Ora, anziché chiedere scusa (come gli ha suggerito anche Alessandro Di Battista) per essere stato mollato da ben più della metà dei suoi elettori che lo avevano votato nel 2014 (elezioni europee) e in occasione del referendum del 2016, lui si rifà al suo mentore mediceo per vincere a ogni costo. Come? Dando e contemporaneamente lasciando in sospeso le sue dimissioni. Un trapezista senza rete del Circo Barnum non avrebbe saputo far meglio. Più lui oscilla pericolosamente cantando gioiosamente sopra il precipizio come farebbe la Vispa Teresa sull’altalena, più si fa temerario nel promettere la sua stessa fine ingloriosa a tutti coloro che lo spingono. Infatti, che cosa vuol dire giocare il ruolo di un brigante borbonico sorvegliando con il trombone carico lo stretto valico che porta alla sua successione? Come mai parla e sproloquia di tutto, senza dire, per esempio, la più lapalissiana delle verità? Ovvero che è lui e soltanto lui ad aver portato il Pd allo stesso livello della Lega di Matteo Salvini, a causa della pessima gestione dei flussi immigratori irregolari e della mancanza di sicurezza nei grandi e medi centri urbani italiani e della povertà che ha colpito a morte il suo ex proletariato?

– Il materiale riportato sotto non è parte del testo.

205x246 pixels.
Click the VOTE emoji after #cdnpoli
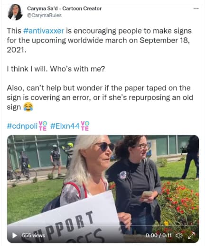tap(43, 126)
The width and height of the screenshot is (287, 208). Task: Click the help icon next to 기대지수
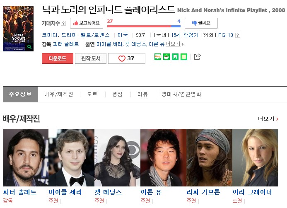[x=63, y=23]
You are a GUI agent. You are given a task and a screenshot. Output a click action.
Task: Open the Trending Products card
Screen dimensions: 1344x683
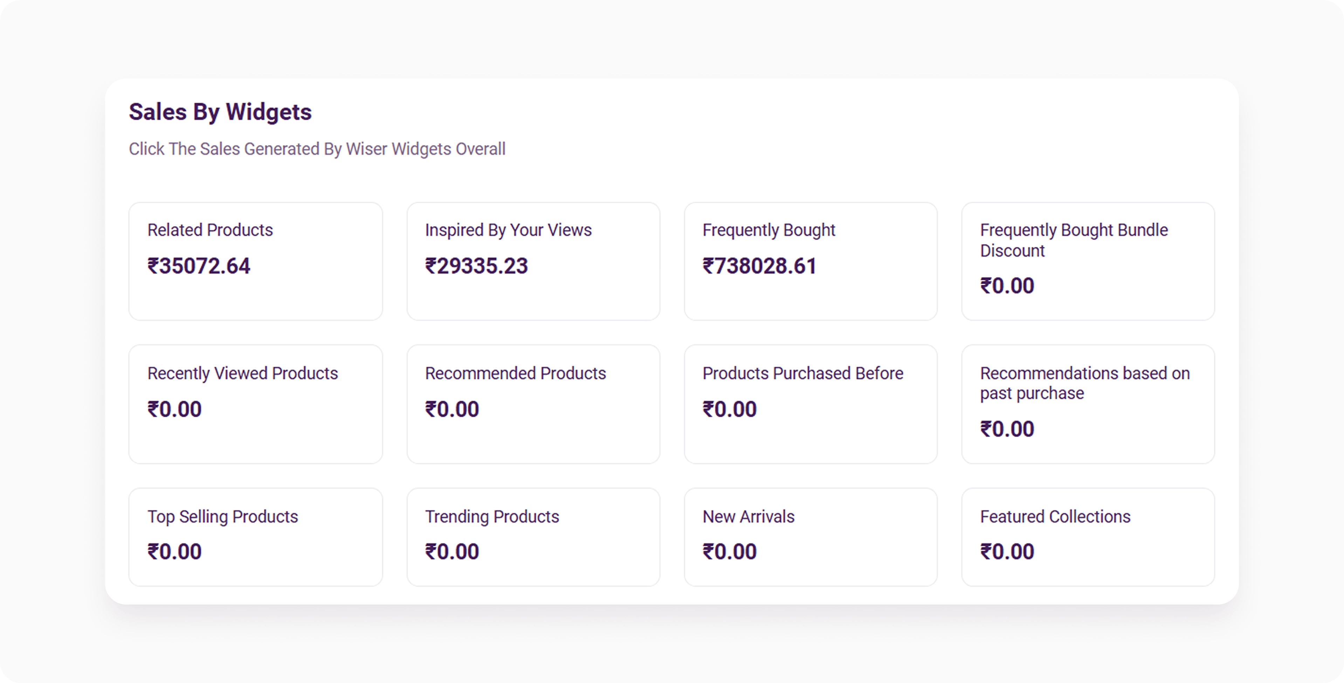533,537
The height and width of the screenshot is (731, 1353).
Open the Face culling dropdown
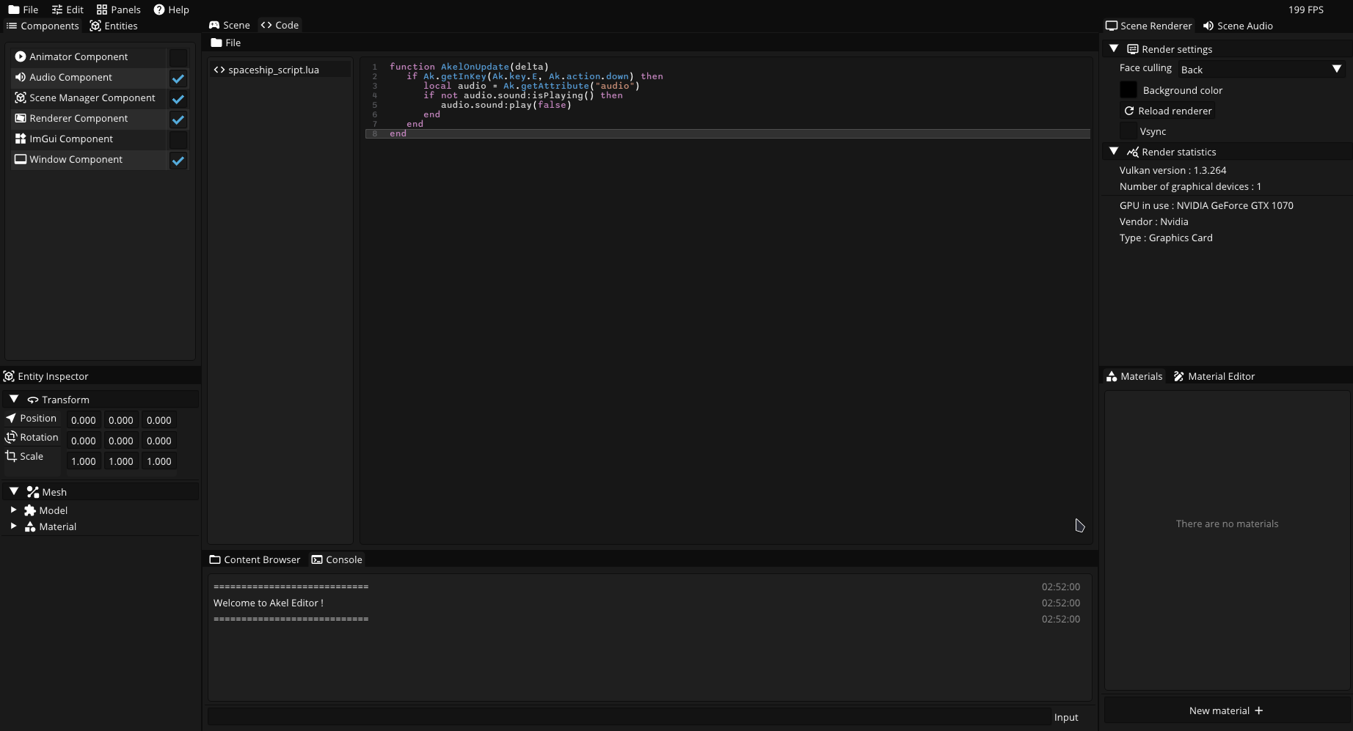click(x=1261, y=70)
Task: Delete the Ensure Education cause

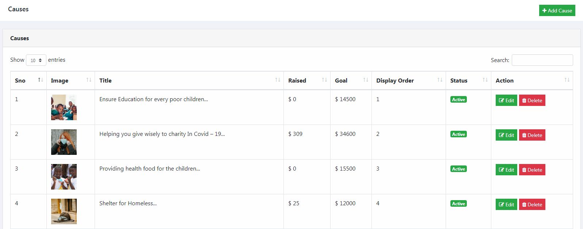Action: click(532, 100)
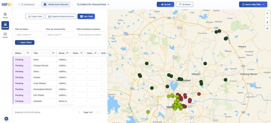Expand the Select status dropdown
The width and height of the screenshot is (271, 123).
click(x=29, y=35)
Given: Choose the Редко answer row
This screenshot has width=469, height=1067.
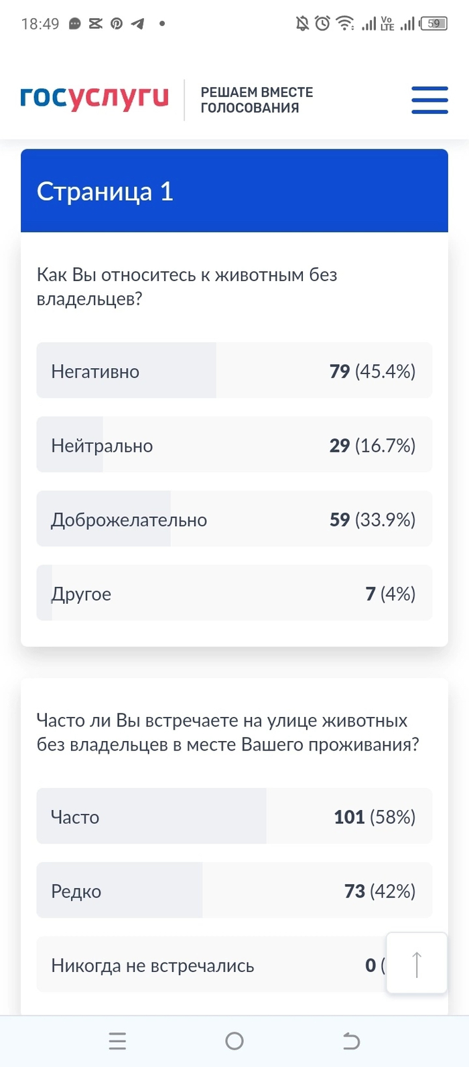Looking at the screenshot, I should pyautogui.click(x=234, y=891).
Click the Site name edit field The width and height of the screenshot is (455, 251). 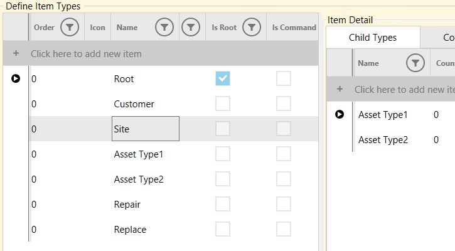(x=145, y=129)
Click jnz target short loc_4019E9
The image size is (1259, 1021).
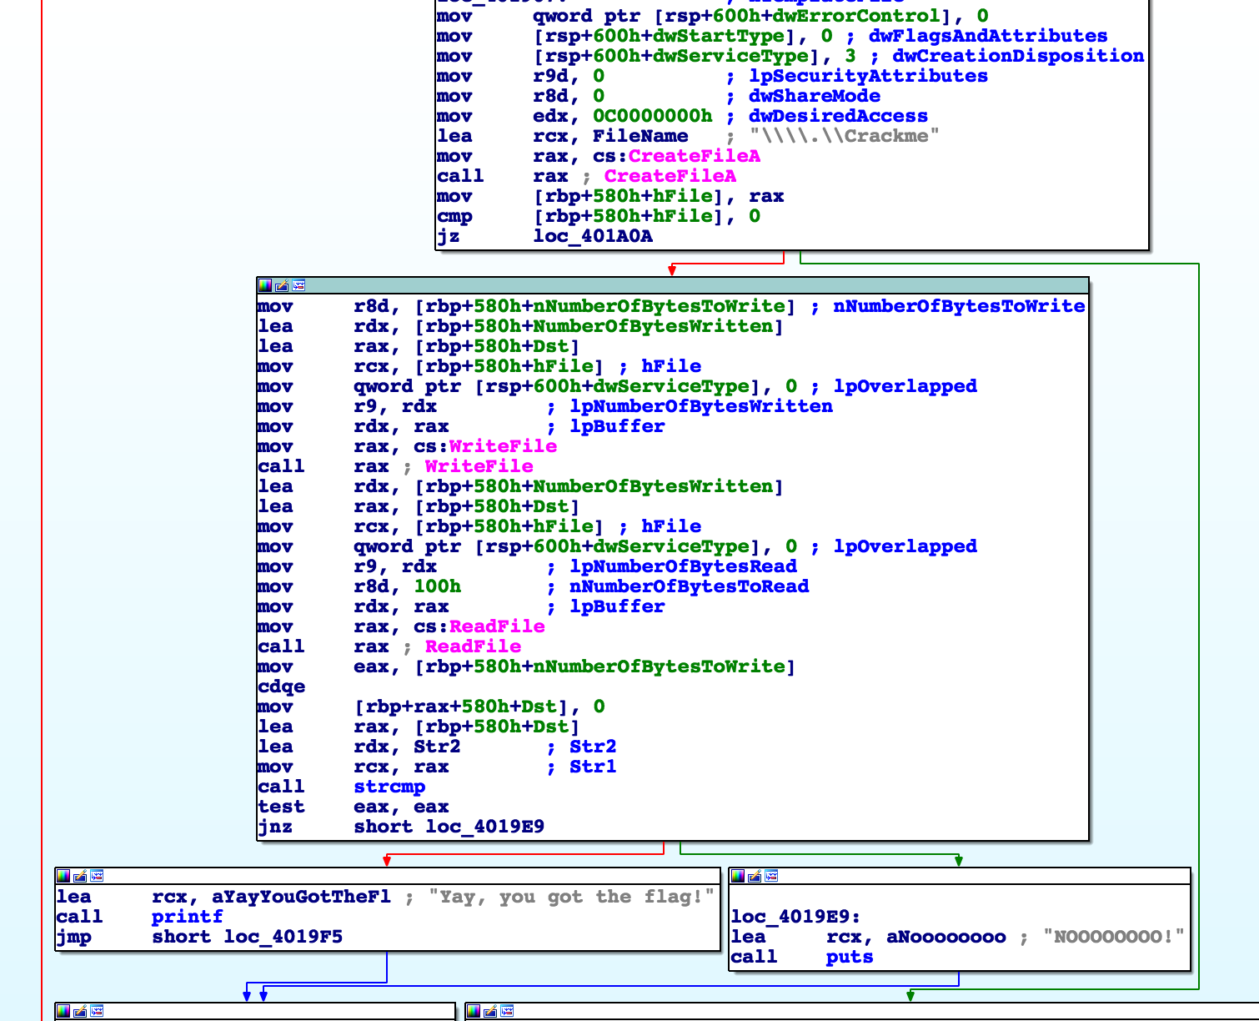pyautogui.click(x=484, y=827)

Semplice. Grazie al suo fido scudiero Ettore Rosato, che gli ha confezionato su misura un’orrida legge elettorale (per cui chi è arrivato ultimo nei collegi uninominali nondimeno si vede eletto comunque nel proporzionale grazie alle multicandidature!), lui e la sua pattuglia di irriducibili si blindano in Camera e Senato, facendo da ago della bilancia in tutti i possibili accordi di potere per la formazione del futuro Governo. Del resto, un segretario-travicello avrebbe immediatamente chiuso accordi con Luigi Di Maio, o fatto da donatore di sangue al centrodestra con la solita transumanza di parlamentari, stavolta in senso opposto rispetto alla mossa di Alfano-Verdini nella legislatura precedente! Perché i suoi tre “No” vorrebbero astutamente spingere Lega e M5S a un’alleanza che, dal suo punto di vista (identico a quello che lo ha visto volutamente perdere le elezioni per il sindaco di Roma), naufragherebbe in poco tempo nel caos e nell’ostilità totale di Bruxelles. Del resto, l’altro niet a un’alleanza con il centrodestra suona sia come un rifiuto definitivo a un Nazareno 2, al quale attribuisce gran parte delle sue sfortune personali; sia come il detonatore per far implodere gli avversari responsabili del “cappotto” elettorale a centro-nord. Quindi: attenti al Lupo!